Estas gentes creían que después de morir irían a reunirse con estas divinidades, a las cuales no dedicaban ningún sacrificio especial, ni sitio alguno de adoración. El padre Simón afirma, sin embargo, que en Umbra, un pueblo de Anserma, ofrecían a la divinidad “dos hermosas doncellas del mejor parecer que hay, para tener concúbito con ellas”. Y también trae la noticia de que en otra región de Anserma, un escarpado cerro servía de santuario: junto al pueblo de Pirama, a dos leguas al oriente de este que dijimos de Porsa, hay otro más encumbrado cerro, a los Jeques, por ser este su gran santuario, a donde todos ellos suben, por ser la subida escabrosísima y de peña tajada, por escaleras de guadua, por donde gatos aún no pueden bajar”. (Página 43).
La forma de vestir y las diferencias que se daban entre sus habitantes en esa costumbre, marcaron escalas sociales que les eran propias y que no generaban confrontaciones sino convivencia:
“Hay una marcada diferencia entre el vestuario del pueblo y el de los señores, pero en ambos casos el vestido es una réplica del de la divinidad.
La minería, la agricultura y la elaboración de la sal son las actividades principales. La orfebrería también ocupa un lugar sobresaliente; en cambio, la manufactura de tejidos y especialmente la espartería, son actividades menores.
El maíz era el cultivo más importante. El intercambio comercial con las tribus vecinas se basaba, principalmente, en el oro, la sal y los excedentes agrícolas. El tráfico de esclavos revistió alguna importancia.
No hay una exacta delimitación entre religión y magia. No se da el fenómeno de un sacerdocio organizado; hay individuos que desempeñan el papel de intermediarios ante la divinidad, pero su actividad principal podría calificarse como hechicería. “ (Página 45).

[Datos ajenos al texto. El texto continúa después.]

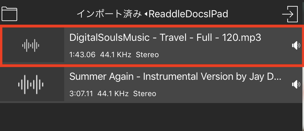Click the 3:07.11 duration label

coord(81,94)
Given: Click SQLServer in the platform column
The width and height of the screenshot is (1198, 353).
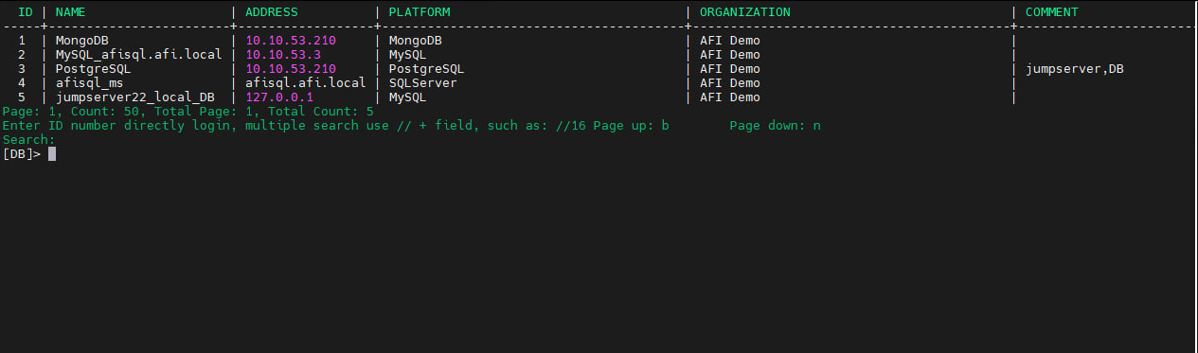Looking at the screenshot, I should (x=423, y=83).
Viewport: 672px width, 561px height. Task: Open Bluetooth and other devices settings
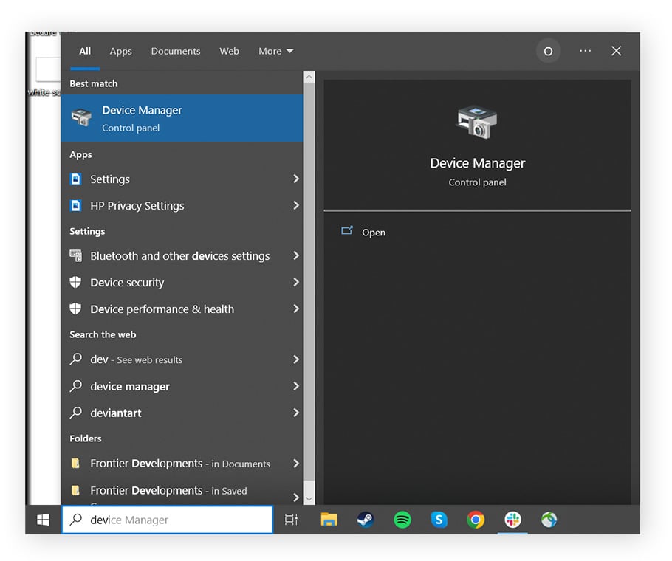pyautogui.click(x=179, y=256)
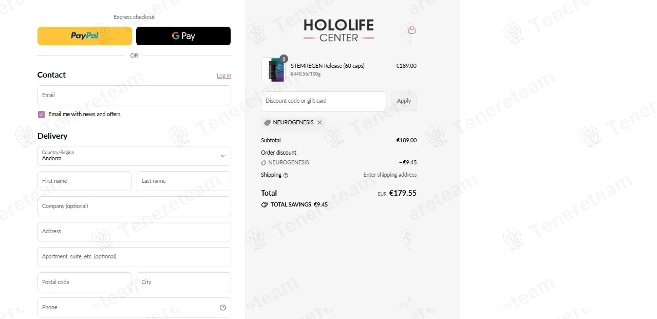The width and height of the screenshot is (657, 319).
Task: Open the Country/Region dropdown
Action: 134,156
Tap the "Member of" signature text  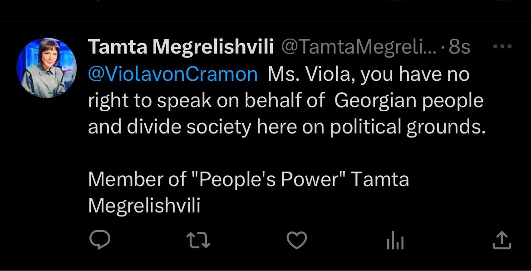137,179
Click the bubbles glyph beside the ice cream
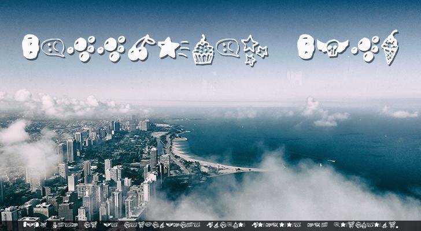This screenshot has height=231, width=421. pyautogui.click(x=365, y=49)
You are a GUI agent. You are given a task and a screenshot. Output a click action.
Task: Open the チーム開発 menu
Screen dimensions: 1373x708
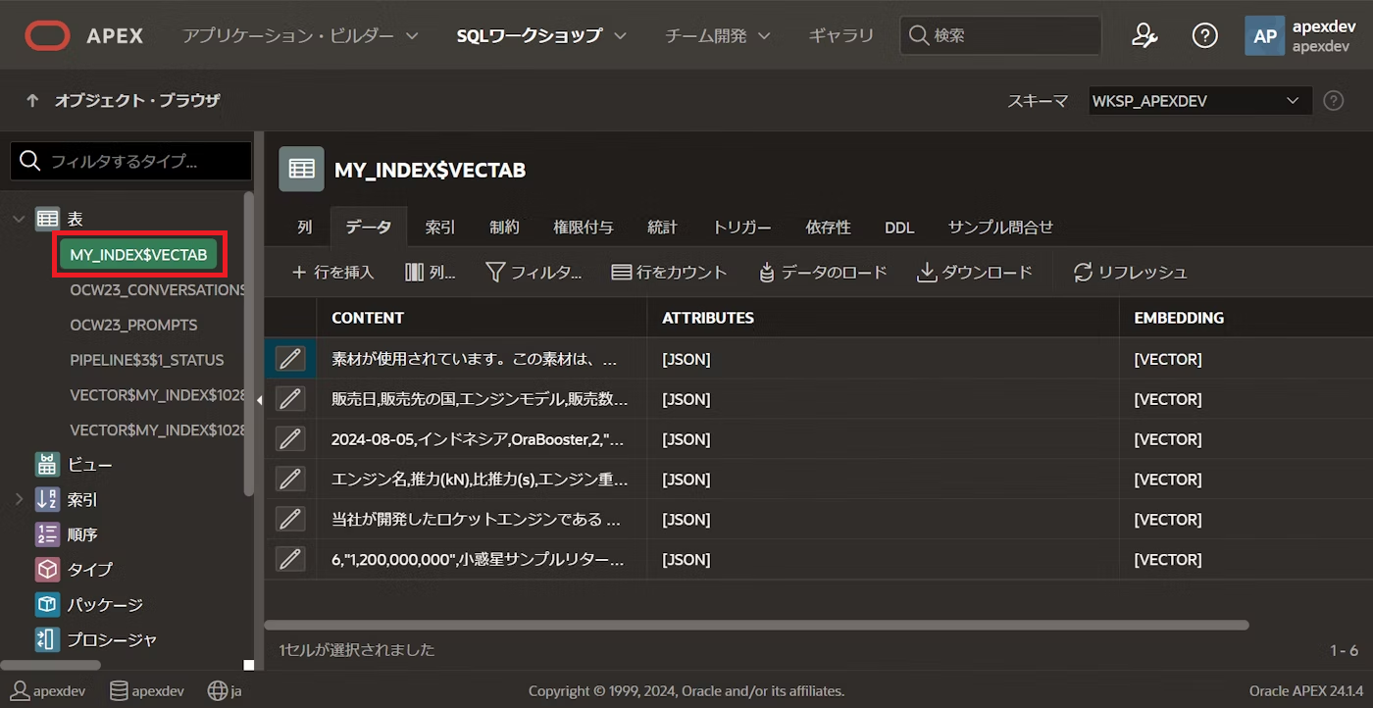pos(709,35)
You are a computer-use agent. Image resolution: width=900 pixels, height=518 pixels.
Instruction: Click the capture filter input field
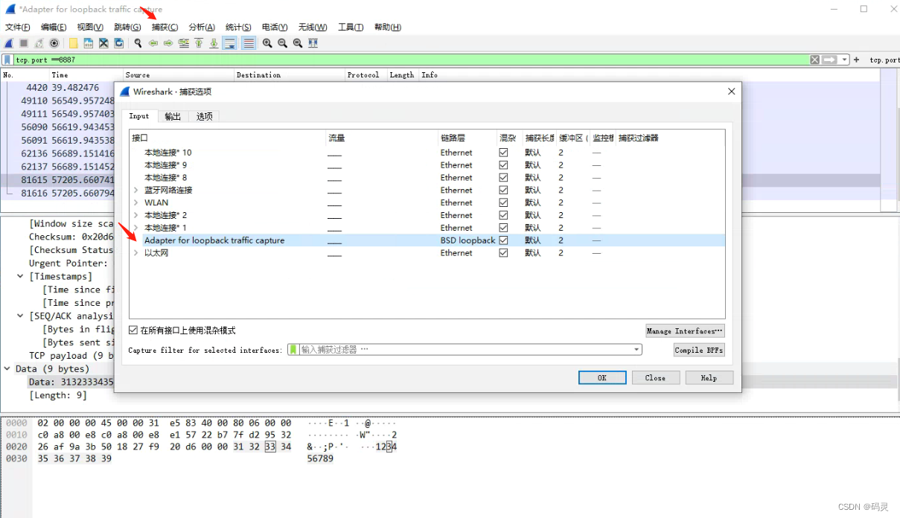tap(462, 350)
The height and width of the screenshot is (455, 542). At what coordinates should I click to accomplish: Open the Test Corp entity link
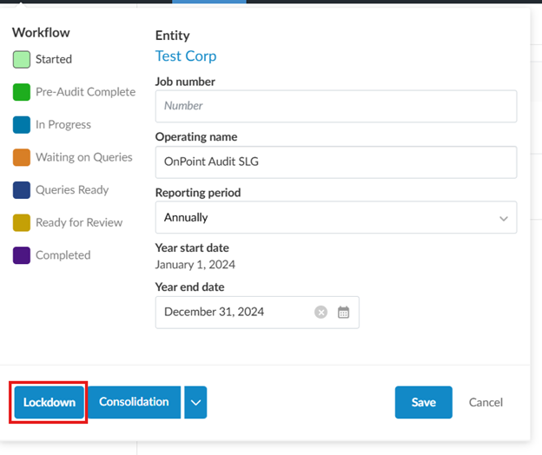click(186, 56)
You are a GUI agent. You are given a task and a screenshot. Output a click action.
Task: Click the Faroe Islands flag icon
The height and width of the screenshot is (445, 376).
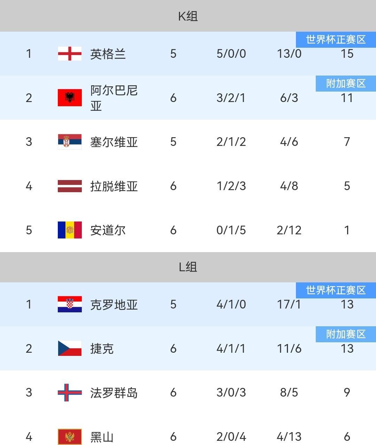[x=70, y=392]
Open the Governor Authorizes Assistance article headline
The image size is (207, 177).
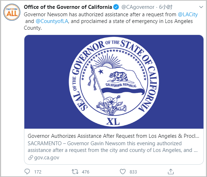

“Los Ansermas”, la investigación que hace 62 años publicara por primera vez la filosofa Inés Lucía Abad Salazar y reeditada por estos días por Carlos Arturo Ospina Hernández, es fundamental en el conocimiento de la historia cierta de una de las ciudades más antiguas de la geografía colombiana. Debe ser un texto de estudio en las instituciones educativas. Para que sepan de donde venimos.